'''

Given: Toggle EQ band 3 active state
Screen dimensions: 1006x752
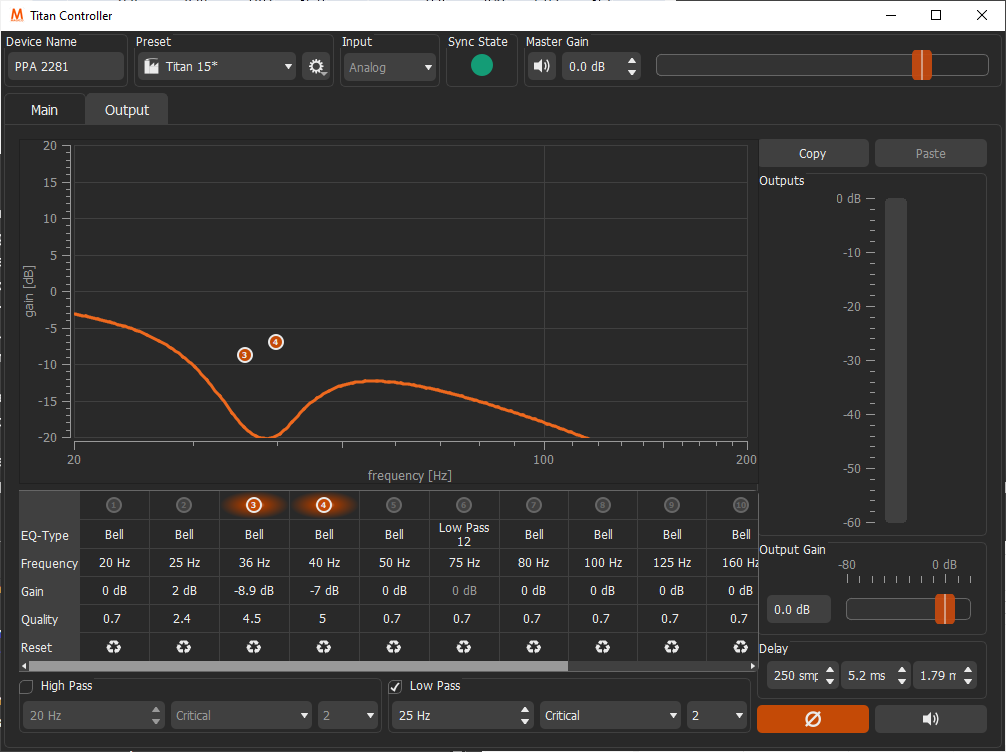Looking at the screenshot, I should 254,505.
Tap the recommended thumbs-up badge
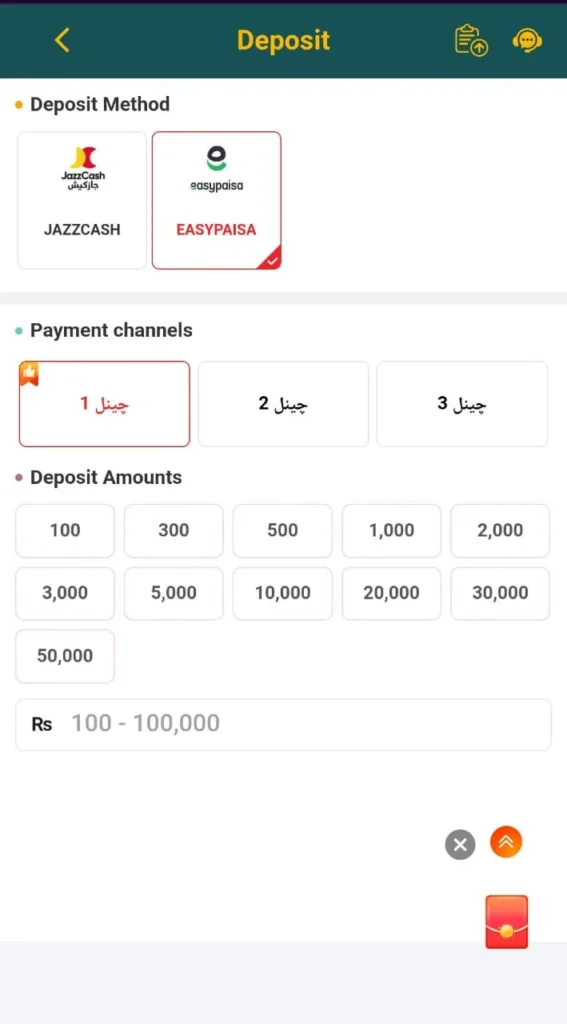567x1024 pixels. [29, 373]
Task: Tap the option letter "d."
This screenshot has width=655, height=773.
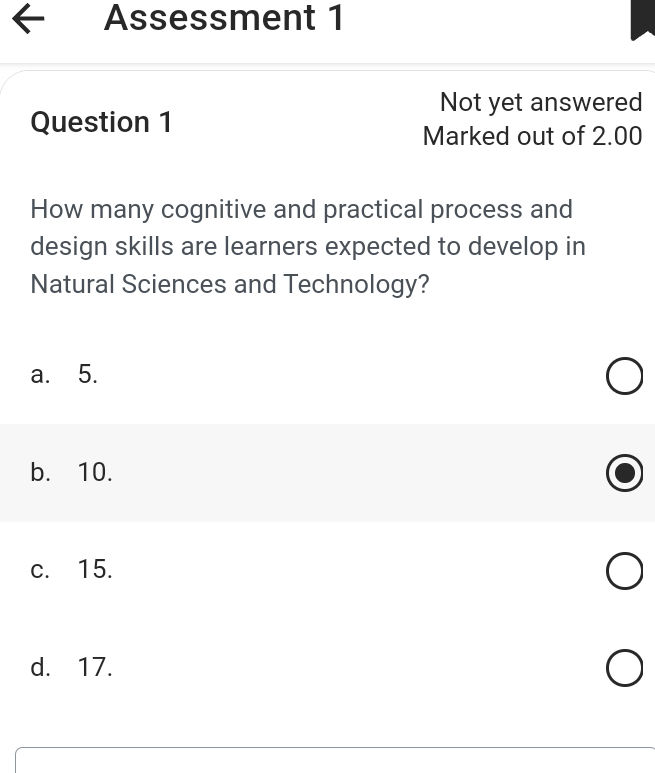Action: point(41,667)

'''

▸ **Work instruction**: Each line from the one containing "Task: Tap the" through the last line of the data should be written out exactly. Skip the pictures, and add no other lines.

▸ **Answer to this problem**:
Task: Tap the option letter "d."
This screenshot has width=655, height=773.
Action: point(41,667)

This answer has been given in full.